Problem details:
In the listing below, a line holding "Viewport: 1568px width, 647px height." and a line holding "Image resolution: width=1082" mark the range. Retype both exactly, with all lines between them.

Information section start

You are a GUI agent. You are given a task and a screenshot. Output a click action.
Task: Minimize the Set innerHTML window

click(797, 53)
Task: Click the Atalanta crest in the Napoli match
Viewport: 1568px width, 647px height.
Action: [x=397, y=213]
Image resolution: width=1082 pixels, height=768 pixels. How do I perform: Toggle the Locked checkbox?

Information section end
Information section start

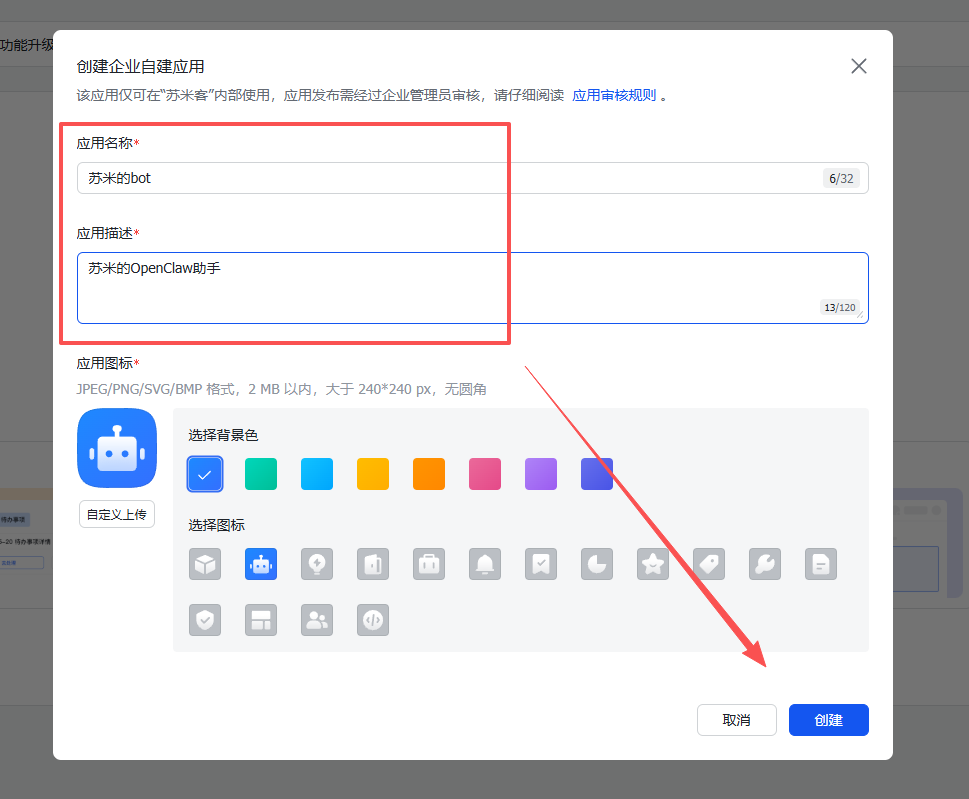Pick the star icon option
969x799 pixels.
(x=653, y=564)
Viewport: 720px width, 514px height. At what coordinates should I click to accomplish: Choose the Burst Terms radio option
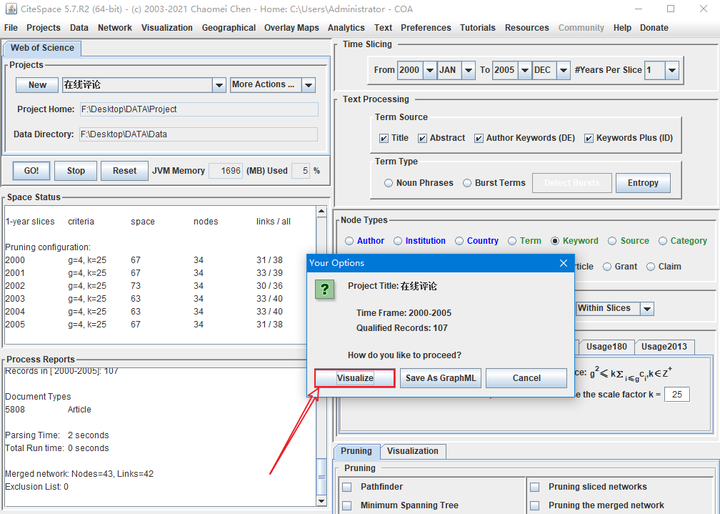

Information section end

Solved problem:
Viewport: 1568px width, 647px height.
Action: [x=397, y=213]
Image resolution: width=1082 pixels, height=768 pixels. How do I perform: Toggle the Locked checkbox?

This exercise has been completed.